John Birch

John Birch is one of the two founders of FogLifter® Software, LLC and serves as CIO. In this capacity, he leads a fantastic team, focused on software development, product development, and sales go-to-market. He is the Executive Sponsor for FogLifter® relationships with Kaiser Permanente, HCL, ExxonMobil, and Disney.

FogLifter® was born through nearly thirty years of working with service providers and the customers who hired them.  John started his career in a variety of engineering positions, finding himself as Managing Director of major accounts at Novus Consulting Group, when it was sold to IBM in 2007.  Inside IBM, he ran Storage Services Sales for North America, and then left IBM to start an IBM channel delivery organization for Glasshouse Technologies. At Glasshouse, he grew a sales and delivery organization in the US and EMEA. In 2014, he became a partner in Xceed Group, a UK company, and became CEO of FIMS, which was the US subsidiary of Xceed.
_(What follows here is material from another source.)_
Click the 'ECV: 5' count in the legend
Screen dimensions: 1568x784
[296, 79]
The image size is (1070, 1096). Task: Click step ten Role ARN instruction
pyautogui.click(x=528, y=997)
During his time at FIMS, John grew the organization from zero to $10M in 2 years. The organization grew to include 12 outsource contracts and approximately 125 staff.

While at Xceed, John tried an experiment: to get engineers to train military vets for careers in IT. This worked incredibly well, and in the process, he discovered the amazing cross-pollination that occurred between vets and IT engineering. Seeing this success, John left Xceed and partnered with Steve O’Keefe to found VSO.

While VSO was a services company, the requests of customers such as Disney, SAP, Kaiser Permanente, and Kyndryl were for automation solutions to the labor-intensive process of aggregating large volumes of IT, financial, and asset information to deliver actionable outcomes.  The experience of working with each of these customers to design the solutions they were looking for led to the realization that there is often a dysfunctional relationship between IT support and the parts of the organization that depend on that IT.  Solving that dysfunction required specificity vs perception, facts vs opinions, and data-driven discussions.